**What is being asked**
In the material below, some lines may hold the word "computer"; state how many do, giving only the number.

START Source data

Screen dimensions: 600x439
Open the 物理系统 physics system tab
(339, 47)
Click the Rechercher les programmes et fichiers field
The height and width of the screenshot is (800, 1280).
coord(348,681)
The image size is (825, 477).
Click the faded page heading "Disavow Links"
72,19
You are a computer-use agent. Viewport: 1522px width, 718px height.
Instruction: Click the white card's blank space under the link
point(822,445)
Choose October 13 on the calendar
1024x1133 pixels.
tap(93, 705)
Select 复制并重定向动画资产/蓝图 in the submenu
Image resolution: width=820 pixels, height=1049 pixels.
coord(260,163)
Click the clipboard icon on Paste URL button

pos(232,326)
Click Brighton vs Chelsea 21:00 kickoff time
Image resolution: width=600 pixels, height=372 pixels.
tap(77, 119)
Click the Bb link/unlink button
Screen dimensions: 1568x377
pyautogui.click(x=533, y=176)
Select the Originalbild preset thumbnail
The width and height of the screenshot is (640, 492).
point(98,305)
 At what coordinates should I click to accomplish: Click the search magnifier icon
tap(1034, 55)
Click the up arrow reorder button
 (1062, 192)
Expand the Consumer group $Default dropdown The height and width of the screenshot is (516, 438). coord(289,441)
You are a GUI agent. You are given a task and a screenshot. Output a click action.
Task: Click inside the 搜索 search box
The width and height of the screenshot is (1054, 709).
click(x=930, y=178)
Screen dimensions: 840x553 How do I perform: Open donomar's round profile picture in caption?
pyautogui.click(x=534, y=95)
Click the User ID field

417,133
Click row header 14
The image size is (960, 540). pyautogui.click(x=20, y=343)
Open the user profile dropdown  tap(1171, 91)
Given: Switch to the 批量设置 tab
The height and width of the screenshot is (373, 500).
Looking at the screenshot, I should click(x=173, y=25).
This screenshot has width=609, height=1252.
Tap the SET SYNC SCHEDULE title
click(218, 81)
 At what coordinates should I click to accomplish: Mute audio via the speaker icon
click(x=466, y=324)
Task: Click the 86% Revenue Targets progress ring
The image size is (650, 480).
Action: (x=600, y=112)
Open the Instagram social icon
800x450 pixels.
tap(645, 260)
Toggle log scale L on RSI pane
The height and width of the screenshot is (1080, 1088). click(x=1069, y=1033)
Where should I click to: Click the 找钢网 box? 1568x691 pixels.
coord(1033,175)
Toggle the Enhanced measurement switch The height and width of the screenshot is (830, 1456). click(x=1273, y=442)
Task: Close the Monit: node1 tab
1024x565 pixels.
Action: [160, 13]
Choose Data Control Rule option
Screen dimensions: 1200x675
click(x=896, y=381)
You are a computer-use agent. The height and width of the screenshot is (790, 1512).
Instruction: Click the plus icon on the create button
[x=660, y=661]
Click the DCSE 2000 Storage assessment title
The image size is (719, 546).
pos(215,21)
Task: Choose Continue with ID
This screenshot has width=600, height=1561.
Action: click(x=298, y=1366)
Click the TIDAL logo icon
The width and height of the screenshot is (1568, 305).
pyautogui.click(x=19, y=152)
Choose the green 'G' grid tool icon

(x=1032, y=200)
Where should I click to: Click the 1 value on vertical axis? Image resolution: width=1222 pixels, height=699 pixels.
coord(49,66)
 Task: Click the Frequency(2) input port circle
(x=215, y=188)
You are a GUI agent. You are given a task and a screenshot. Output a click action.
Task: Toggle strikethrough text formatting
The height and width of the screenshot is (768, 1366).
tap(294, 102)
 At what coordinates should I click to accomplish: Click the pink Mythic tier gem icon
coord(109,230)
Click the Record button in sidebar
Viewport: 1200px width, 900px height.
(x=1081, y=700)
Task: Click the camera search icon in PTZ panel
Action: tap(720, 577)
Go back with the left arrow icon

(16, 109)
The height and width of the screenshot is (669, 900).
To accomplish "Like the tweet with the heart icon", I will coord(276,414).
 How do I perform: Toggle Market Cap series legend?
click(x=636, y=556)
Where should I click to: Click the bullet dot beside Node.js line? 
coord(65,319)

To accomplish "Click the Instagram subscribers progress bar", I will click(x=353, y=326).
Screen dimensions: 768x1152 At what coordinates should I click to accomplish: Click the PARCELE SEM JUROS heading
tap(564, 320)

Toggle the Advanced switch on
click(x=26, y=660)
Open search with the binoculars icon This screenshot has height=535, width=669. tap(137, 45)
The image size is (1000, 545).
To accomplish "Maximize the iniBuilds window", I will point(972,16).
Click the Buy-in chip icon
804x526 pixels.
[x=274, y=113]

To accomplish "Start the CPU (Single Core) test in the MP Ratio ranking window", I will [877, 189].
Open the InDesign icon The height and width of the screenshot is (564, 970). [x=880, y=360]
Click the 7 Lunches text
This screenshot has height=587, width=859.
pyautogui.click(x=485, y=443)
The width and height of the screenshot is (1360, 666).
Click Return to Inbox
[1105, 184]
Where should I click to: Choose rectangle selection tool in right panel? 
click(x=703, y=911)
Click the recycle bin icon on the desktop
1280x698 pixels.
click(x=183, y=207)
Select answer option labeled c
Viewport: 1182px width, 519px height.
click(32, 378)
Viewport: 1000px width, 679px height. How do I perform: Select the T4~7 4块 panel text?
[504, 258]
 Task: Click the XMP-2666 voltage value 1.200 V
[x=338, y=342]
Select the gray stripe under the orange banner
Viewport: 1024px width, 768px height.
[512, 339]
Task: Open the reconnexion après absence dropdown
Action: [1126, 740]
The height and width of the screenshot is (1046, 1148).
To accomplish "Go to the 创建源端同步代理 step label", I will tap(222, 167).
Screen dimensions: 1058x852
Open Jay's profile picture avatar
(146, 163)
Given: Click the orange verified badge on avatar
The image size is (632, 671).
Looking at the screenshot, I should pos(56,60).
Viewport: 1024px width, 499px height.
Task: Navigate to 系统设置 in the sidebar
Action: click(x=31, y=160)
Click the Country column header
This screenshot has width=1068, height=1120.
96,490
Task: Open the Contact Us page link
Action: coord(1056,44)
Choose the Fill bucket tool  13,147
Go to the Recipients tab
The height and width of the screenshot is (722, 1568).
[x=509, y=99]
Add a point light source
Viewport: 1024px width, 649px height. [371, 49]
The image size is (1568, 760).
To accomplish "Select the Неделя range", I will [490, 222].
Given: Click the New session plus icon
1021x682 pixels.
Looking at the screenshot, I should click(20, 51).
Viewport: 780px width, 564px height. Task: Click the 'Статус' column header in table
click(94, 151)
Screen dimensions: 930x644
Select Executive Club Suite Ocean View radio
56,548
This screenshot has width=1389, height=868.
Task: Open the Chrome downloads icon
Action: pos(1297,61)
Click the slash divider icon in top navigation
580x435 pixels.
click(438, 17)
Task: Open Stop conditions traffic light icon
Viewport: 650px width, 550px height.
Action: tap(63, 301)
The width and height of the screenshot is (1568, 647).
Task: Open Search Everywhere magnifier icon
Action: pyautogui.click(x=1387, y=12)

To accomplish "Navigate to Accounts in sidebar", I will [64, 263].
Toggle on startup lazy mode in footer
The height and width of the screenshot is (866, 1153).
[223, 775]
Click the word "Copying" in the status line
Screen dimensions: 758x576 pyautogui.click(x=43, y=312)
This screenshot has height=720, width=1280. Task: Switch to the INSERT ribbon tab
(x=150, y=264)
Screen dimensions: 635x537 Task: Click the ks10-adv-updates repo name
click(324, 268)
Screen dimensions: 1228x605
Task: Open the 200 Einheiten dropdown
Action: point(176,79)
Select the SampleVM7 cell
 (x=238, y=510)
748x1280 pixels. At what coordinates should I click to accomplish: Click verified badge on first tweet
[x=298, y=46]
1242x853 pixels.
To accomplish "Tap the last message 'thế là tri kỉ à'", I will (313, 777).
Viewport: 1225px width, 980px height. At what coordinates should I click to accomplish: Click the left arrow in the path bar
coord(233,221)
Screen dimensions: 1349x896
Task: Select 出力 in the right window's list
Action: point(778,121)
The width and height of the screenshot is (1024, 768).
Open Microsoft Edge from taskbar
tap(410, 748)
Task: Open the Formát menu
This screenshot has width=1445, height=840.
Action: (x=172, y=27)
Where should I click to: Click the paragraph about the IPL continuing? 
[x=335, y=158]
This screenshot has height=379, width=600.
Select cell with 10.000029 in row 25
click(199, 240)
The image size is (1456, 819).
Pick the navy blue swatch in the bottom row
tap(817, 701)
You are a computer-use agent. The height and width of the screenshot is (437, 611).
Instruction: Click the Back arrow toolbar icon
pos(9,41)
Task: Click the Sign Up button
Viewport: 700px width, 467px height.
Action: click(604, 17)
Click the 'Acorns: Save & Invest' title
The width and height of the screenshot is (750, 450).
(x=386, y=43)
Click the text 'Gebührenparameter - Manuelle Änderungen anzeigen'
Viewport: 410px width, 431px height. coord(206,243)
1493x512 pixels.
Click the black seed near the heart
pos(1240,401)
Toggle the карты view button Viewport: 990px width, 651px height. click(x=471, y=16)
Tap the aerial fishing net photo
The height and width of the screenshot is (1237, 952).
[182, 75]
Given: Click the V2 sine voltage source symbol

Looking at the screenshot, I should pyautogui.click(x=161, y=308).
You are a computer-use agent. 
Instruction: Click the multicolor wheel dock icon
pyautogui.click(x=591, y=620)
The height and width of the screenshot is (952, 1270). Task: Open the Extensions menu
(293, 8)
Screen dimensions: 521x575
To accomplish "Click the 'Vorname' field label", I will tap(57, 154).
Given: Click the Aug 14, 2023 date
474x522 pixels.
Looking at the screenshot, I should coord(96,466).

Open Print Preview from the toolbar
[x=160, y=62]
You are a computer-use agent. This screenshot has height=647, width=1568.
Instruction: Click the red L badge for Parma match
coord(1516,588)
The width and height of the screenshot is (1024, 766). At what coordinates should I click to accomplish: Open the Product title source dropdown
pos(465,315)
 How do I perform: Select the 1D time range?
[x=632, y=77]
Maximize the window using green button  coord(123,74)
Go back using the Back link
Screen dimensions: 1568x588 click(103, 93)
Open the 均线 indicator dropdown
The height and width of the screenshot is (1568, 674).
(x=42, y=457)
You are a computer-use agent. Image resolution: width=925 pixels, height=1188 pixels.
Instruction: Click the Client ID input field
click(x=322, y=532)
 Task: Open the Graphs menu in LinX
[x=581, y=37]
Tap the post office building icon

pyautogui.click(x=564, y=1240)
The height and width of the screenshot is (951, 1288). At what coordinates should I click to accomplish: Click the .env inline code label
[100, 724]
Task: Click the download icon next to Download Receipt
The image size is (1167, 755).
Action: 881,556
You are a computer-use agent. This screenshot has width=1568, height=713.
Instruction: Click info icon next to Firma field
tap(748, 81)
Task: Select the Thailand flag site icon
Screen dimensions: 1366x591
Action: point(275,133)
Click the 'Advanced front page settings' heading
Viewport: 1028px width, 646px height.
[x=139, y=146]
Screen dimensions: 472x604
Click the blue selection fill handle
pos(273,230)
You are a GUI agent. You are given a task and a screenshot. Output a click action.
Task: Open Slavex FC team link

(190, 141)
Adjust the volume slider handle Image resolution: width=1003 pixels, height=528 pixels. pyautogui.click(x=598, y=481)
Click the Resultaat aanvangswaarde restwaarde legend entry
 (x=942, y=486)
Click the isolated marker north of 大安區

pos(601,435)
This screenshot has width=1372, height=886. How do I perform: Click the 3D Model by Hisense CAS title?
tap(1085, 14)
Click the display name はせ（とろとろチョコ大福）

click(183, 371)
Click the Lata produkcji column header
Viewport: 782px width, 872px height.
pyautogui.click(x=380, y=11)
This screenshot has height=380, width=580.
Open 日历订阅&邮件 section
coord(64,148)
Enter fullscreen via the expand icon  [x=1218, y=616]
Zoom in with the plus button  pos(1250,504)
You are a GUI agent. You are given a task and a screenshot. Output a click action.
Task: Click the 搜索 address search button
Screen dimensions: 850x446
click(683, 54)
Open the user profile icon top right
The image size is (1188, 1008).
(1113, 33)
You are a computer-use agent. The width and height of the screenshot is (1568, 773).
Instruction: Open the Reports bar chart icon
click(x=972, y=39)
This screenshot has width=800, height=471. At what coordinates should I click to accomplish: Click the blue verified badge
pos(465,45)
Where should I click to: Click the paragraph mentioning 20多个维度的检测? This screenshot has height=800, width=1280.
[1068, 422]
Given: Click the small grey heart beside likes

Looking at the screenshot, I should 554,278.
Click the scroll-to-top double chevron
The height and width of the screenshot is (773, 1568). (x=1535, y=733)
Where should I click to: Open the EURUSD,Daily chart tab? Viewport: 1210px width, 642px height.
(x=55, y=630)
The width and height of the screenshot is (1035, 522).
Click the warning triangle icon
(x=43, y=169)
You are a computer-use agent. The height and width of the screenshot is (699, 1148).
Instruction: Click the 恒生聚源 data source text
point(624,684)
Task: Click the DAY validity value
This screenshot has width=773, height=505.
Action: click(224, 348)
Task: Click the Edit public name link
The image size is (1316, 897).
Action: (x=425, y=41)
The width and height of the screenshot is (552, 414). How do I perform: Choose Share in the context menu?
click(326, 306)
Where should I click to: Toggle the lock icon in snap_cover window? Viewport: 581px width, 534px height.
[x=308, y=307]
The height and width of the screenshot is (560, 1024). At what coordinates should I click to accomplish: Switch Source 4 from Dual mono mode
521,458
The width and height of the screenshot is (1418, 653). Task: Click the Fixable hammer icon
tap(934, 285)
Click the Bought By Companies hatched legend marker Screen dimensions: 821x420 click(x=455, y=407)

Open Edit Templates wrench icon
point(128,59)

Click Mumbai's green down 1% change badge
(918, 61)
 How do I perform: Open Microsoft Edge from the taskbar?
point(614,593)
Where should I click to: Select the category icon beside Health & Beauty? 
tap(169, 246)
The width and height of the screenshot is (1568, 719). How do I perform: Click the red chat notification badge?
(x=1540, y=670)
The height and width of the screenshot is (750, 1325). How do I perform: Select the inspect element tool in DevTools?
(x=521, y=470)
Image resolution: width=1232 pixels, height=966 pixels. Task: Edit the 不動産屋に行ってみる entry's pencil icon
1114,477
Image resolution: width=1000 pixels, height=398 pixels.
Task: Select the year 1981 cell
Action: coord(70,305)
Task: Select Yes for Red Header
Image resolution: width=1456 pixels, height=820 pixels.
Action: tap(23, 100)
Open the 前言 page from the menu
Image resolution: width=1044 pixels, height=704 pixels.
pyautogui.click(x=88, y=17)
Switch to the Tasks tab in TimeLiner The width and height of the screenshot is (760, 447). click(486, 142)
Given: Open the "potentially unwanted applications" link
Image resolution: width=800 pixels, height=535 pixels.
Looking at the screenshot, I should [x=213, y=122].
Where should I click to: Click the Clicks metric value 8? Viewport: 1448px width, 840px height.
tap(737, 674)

END Source data

**Response area**
9